Image credit: NASA/JPL-Caltech
In October of this year, NASA plans to launch the first spacecraft to explore the Trojan asteroids — two loose groups of asteroids orbiting our Sun, with one group leading ahead of Jupiter, and the other trailing behind.
The mission named “Lucy” — after the fossilized human skeleton, Lucy, which provided unique insight into humanity’s evolution — will seek to determine what secrets these “swarms” of asteroids contain with regards to the birth of our Solar System more than 4 billion years ago. They are thought to be remnants of the primordial material that formed the outer planets, which NASA scientists believe will provide vital clues to deciphering the history of the Solar System, and perhaps even the origins of organic material on Earth.
Origins of the Solar System
There are a number of theories for the origin of the Solar System, one of which speculates that it was triggered by the collapse of a giant cloud of gas and dust, forming a spinning, swirling disk of material called a solar nebula.

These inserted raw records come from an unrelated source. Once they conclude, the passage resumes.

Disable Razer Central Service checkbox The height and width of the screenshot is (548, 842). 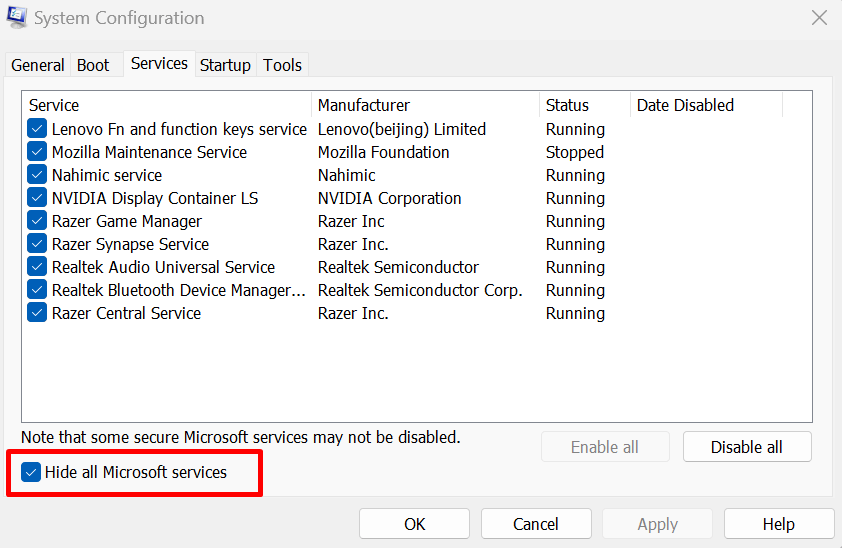37,313
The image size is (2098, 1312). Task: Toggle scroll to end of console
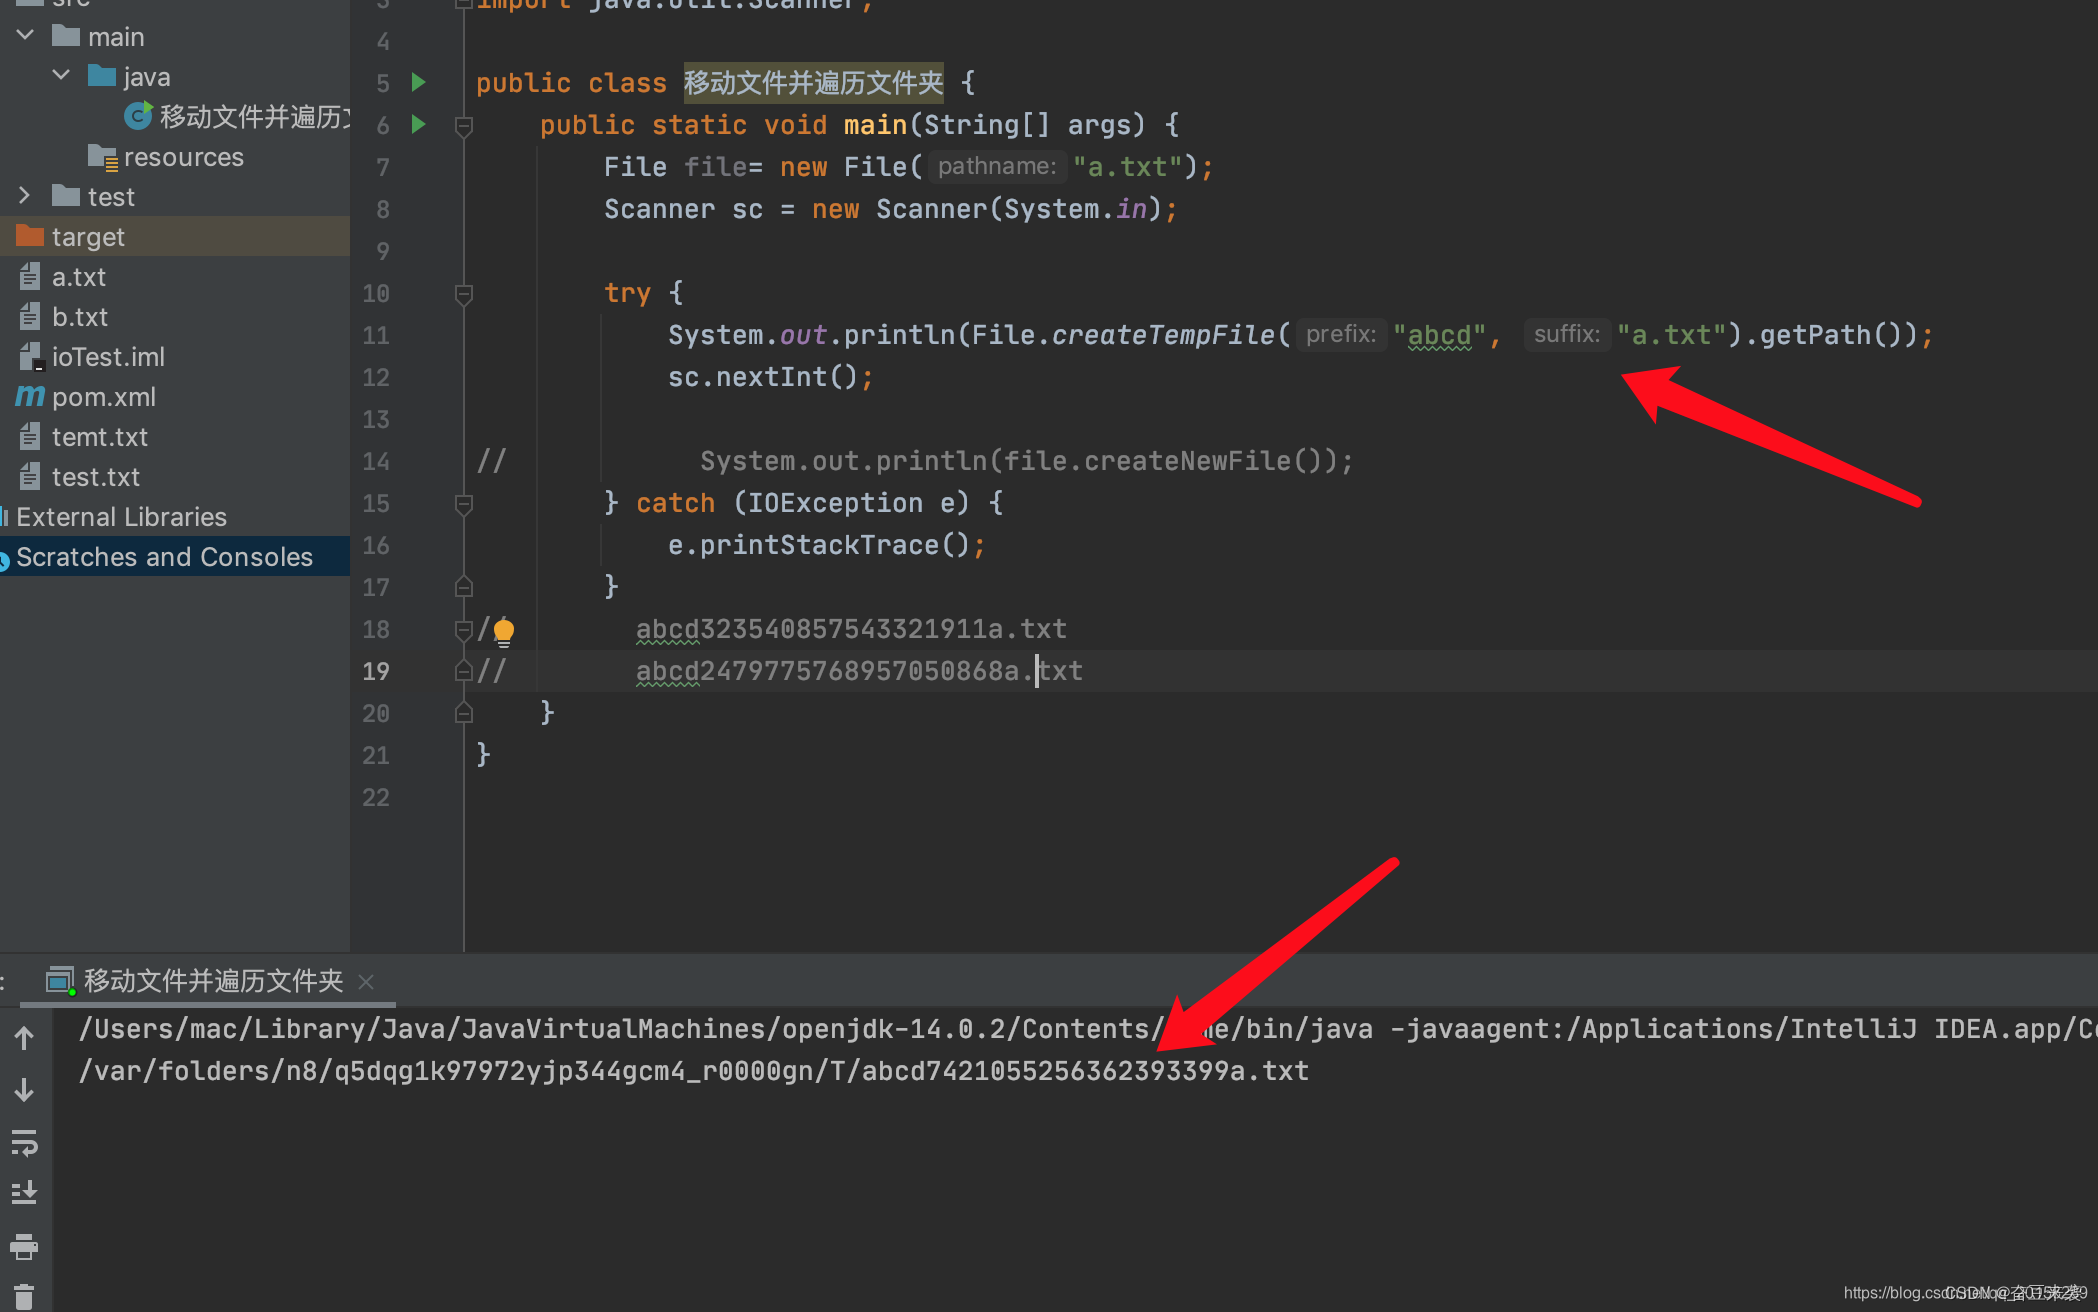(x=24, y=1193)
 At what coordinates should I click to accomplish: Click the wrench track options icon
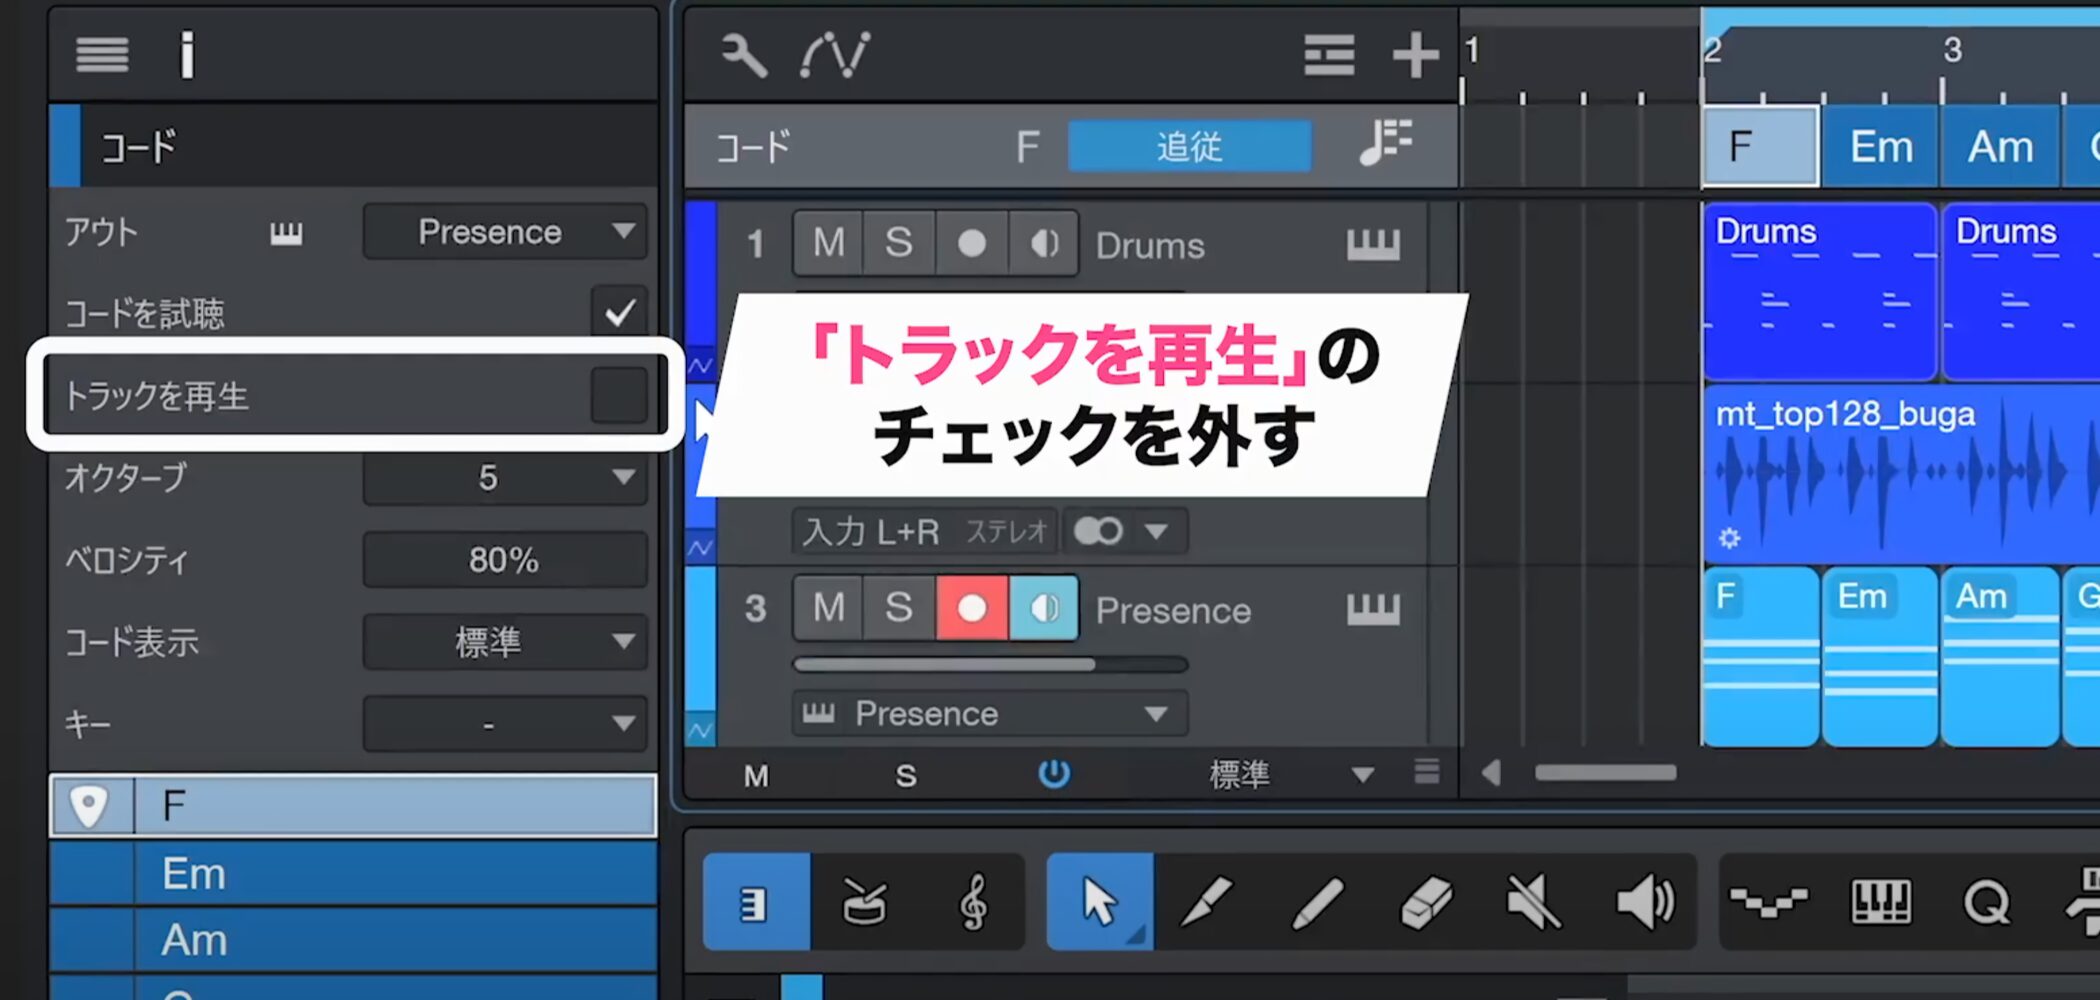(x=744, y=55)
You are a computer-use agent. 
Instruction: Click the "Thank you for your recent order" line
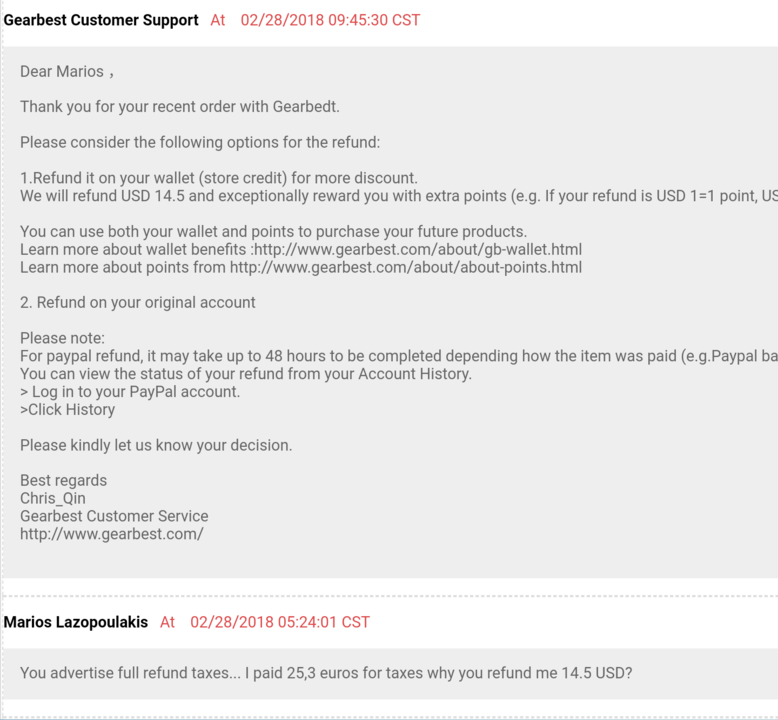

Its been postulated that this collapse could have been as a result of random density fluctuations within the cloud or an external force, such as a shock wave from a nearby supernova.
At the center of the solar nebula, intense pressure would have resulted in the fusion of hydrogen atoms into helium, a process which releases enormous amounts of energy. As such, our Sun was born.
Material on the outside of the disk began to condense, forming larger and larger bodies, some of which grew large enough that their own gravity shaped them into spheres, becoming planets, dwarf planets, and moons. Matter that did not come together became asteroids, comets, and meteoroids.
Getting Lucy in the sky
The first of the Trojan asteroids were discovered as early as 1906 by German astronomer Max Wolf. With advancements in observational instruments resulting in more than 6,500 identifications as of 2017. But despite this plethora of discoveries, scientists actually know very little about these asteroids orbiting with Jupiter.
Over its twelve-year primary mission, Lucy will explore a record-breaking number of asteroids, flying by one main belt asteroid and seven Trojan asteroids. Lucy also incorporates three Earth-gravity assists to reach the Trojan swarms and accomplish these targeted encounters.
“No other space mission in history has been launched to as many different destinations in independent orbits around our sun,” wrote NASA scientists. “Lucy will show us, for the first time, the diversity of the primordial bodies that built the planets. Lucy’s discoveries will open new insights into the origins of our Earth and ourselves.”
From close range, Lucy will gather data on the surface composition, surface geology, and the interior and bulk properties of targets 3548 Eurybates, 15094 Polymele, 11351 Leucus, and 21900 Orus in the L4 Greek Camp, plus 617 Patroclus and its binary companion, Menoetius, plus one main belt asteroid named 52246 Donaldjohanson.
The spacecraft was recently transported from Buckley Space Force Base in Aurora, Colorado, aboard a U.S. Air Force C-17 cargo plane. Over the weekend, the team transferred the spacecraft from its shipping container into the Astrotech cleanroom and performed post-ship inspections, confirming that Lucy arrived in good condition. The spacecraft is now ready to begin its final round of testing and pre-launch checks, which include software tests, instrument and powered functional tests, propulsion propellent load tests, telecommunication tests, and spacecraft self-tests.
“It is hard to believe that we are finally here after over seven years of hard work,” says Hal Levison, Lucy’s principal investigator from Southwest Research Institute in Boulder, Colorado. “We would not have made it without an extremely talented and dedicated team. It’s now time to get Lucy into the sky so that it can deliver its revolutionary science about the origin of our planetary system.”